What’s going on with UK press regulation?

A SLOVENIAN colleague asks: "What's going on with press regulation in the UK?" It is the sinking feeling in my stomach that tells me what a bizarre mess it has become. Here is an attempt at an answer. If you just want to know what's proposed, skip straight to sections E and G.

A In the beginning was the Press Complaints Commission. It was funded by newspapers. Many of its board members were editors of newspapers. It had some effect deterring editors against gross breaches of the code of conduct, merely from the sinking feeling when a complaint arrived and several days of your life disappeared into the resulting bureaucracy. As so often, the punishment was in the process, not the verdict. It also deterred editors from annoying or exposing those who were likely to make unjustified complaints, for the same reason. The NUJ consistently opposed it, not least for its owner bias and lack of effect in promoting actual ethical journalism.

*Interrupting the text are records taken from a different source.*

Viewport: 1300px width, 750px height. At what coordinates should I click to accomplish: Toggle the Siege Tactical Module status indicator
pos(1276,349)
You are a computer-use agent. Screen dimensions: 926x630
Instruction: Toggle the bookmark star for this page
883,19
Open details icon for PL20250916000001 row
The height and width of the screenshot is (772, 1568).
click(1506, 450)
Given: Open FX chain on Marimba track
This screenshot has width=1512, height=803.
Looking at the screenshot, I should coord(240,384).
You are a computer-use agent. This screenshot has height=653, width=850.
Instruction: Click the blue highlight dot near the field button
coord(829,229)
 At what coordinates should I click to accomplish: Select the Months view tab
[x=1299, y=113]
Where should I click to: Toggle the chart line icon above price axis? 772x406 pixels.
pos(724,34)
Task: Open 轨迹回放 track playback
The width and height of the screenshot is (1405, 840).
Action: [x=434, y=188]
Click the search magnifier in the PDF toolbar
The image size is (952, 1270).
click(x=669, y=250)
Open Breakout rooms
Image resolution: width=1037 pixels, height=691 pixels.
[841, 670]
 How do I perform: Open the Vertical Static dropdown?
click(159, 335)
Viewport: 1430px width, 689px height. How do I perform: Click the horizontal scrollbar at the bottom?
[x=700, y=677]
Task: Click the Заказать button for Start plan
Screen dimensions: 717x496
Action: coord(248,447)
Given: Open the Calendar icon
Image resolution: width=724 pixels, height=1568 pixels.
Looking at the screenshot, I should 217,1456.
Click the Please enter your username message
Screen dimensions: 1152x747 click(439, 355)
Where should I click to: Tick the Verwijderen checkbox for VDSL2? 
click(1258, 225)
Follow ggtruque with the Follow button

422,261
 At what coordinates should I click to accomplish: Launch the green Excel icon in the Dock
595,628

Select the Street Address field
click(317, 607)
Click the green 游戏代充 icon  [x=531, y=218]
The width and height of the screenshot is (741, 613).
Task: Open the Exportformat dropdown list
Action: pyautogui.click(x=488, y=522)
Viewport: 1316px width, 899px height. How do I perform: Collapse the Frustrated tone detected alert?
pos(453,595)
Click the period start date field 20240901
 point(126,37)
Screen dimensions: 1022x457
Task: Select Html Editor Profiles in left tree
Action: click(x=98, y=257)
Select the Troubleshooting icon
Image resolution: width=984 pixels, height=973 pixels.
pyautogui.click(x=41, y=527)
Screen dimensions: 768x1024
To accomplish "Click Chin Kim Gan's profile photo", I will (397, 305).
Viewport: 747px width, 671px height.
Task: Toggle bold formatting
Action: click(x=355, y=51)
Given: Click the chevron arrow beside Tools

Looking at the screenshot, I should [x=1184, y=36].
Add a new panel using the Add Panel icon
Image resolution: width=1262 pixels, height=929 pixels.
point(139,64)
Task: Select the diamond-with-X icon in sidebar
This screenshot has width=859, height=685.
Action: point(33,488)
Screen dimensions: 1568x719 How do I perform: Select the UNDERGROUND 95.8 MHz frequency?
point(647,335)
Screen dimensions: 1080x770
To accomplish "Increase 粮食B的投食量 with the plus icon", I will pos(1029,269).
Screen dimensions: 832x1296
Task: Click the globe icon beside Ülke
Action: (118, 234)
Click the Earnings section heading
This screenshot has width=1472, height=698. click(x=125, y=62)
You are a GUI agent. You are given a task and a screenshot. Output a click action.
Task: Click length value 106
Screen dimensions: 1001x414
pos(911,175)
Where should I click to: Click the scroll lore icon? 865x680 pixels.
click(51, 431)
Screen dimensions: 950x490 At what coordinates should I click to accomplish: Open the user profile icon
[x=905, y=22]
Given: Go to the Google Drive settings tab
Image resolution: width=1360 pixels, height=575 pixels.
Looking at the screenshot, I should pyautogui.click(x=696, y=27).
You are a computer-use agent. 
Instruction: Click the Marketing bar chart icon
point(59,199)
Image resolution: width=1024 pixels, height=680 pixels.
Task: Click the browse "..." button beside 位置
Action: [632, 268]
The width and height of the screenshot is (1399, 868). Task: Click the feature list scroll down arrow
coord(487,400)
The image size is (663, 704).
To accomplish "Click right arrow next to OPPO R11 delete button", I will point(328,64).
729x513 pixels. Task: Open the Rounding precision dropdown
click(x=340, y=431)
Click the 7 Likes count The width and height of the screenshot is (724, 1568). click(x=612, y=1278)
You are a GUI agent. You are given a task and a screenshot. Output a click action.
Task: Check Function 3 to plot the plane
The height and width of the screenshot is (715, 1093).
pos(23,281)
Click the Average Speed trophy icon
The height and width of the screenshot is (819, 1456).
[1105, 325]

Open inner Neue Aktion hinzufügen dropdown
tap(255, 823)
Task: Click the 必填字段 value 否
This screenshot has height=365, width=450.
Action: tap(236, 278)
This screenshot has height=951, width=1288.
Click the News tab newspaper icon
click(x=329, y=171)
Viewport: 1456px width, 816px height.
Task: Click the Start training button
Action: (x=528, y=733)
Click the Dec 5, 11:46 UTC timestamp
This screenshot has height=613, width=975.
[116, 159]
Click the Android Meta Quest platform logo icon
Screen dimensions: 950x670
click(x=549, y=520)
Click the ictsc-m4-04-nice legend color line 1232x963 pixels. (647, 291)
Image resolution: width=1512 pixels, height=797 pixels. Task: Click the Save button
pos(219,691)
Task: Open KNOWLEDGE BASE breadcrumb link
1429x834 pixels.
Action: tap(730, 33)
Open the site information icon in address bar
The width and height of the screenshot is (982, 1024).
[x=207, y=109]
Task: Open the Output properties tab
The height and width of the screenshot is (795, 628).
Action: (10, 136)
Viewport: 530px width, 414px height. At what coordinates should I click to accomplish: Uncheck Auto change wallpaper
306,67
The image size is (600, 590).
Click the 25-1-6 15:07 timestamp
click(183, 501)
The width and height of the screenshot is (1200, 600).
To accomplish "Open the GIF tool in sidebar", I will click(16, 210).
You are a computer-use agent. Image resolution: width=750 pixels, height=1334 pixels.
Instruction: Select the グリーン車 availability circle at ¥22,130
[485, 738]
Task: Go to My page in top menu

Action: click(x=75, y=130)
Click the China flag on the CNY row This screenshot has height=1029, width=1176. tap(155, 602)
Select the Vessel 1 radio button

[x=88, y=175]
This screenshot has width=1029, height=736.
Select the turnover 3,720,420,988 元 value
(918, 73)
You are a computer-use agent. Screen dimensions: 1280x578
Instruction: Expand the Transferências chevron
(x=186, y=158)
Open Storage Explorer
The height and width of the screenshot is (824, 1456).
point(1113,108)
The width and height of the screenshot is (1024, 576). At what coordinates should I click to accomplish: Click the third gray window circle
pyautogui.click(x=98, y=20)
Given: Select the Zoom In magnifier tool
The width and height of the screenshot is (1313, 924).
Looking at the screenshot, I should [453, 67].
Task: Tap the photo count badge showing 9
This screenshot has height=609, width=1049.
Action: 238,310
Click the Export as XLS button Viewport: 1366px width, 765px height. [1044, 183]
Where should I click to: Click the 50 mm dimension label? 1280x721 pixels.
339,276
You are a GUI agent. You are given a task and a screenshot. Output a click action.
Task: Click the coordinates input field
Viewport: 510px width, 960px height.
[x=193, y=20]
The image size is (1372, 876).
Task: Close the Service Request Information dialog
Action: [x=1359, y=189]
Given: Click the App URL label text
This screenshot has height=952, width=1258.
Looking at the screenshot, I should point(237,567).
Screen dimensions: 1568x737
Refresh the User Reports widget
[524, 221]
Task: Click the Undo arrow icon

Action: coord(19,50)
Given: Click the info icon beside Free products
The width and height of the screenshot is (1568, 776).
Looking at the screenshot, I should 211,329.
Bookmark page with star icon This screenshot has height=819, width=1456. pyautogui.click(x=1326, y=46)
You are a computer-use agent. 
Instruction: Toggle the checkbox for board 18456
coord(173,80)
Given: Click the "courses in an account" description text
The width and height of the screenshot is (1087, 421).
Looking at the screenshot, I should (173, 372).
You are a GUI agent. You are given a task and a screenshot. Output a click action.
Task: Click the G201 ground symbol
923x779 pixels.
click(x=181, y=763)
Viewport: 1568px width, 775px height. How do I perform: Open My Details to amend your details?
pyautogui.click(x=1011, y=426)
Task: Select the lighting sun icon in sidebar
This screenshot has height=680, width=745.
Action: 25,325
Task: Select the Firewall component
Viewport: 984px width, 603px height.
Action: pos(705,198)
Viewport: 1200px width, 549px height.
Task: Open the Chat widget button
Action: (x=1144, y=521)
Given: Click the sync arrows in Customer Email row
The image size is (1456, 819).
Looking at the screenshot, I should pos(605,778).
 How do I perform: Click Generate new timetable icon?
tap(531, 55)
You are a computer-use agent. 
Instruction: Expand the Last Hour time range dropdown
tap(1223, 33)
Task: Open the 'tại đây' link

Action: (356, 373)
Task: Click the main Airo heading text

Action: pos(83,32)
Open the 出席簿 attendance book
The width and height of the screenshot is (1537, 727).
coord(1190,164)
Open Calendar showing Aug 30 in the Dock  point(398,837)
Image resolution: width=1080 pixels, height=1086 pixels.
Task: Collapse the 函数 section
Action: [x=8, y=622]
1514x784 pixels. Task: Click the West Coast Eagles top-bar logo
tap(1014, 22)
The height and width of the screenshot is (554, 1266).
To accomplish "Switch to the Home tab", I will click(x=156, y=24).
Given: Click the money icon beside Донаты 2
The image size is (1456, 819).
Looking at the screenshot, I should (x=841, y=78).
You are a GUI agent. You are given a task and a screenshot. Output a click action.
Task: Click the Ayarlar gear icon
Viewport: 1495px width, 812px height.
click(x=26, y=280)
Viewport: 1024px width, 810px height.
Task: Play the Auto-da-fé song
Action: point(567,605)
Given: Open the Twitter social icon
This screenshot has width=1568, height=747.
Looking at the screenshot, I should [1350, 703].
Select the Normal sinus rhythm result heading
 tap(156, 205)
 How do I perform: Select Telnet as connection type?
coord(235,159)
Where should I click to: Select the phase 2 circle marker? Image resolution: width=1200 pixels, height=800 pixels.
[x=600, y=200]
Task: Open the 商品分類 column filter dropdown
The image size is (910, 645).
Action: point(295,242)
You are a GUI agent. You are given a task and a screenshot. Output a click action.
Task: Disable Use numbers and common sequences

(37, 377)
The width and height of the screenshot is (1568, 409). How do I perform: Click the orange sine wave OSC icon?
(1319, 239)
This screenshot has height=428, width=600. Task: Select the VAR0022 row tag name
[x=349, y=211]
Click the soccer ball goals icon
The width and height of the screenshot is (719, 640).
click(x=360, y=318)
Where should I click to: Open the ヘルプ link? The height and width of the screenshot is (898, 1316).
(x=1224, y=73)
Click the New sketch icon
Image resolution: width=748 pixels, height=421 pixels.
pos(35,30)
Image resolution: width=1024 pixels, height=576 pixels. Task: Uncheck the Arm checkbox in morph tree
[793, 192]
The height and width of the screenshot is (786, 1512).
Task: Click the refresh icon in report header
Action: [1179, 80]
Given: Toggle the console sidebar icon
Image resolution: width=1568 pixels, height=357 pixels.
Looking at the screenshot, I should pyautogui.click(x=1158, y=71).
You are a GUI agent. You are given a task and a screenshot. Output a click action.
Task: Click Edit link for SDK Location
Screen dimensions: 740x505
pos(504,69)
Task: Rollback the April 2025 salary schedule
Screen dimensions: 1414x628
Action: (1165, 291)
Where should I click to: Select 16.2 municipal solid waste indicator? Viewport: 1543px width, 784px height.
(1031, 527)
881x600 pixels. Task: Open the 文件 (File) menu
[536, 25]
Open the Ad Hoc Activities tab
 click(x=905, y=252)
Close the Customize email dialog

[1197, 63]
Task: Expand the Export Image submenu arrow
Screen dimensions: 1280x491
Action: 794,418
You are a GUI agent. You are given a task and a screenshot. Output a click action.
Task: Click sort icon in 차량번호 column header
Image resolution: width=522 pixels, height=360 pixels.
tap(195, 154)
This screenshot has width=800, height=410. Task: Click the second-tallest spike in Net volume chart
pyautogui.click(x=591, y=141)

B Allegations of malpractice at News International newspapers rumbled on through the early years of the century. Clive Goodman, the royal editor of the News of the World, and a private detective admitted in 2007 to hacking Royal telephones. Owner News International insisted that Goodman was a lone "bad apple". The Guardian reported in July 2009, however, that NI had paid large settlements to more phone hacking victims, on condition of their silence.

C From Spring 2011 News International began publicly admitting liability and paying massive compensation to people whose phones the News of the World had tapped. Cases against it and other publishers, and criminal cases and appeals against their verdicts for offences such as paying bribes, continue. The News of the World was closed in July 2011 after it was reported that the phone of murdered Milly Dowler was hacked while she was missing in 2002. Later, to no-one's surprise, NI launched the Sun on Sunday.

D Lord Leveson, a senior judge, was appointed in July 2011 to conduct an inquiry into the "culture, practices and ethics of the press". Misdeeds were identified in a report published on 29 November 2012. Leveson recommended abolishing the PCC, quoting the then Prime Minister's description of it as "ineffective and lacking in rigour" and the Leader of the Opposition characterising it as a "toothless poodle".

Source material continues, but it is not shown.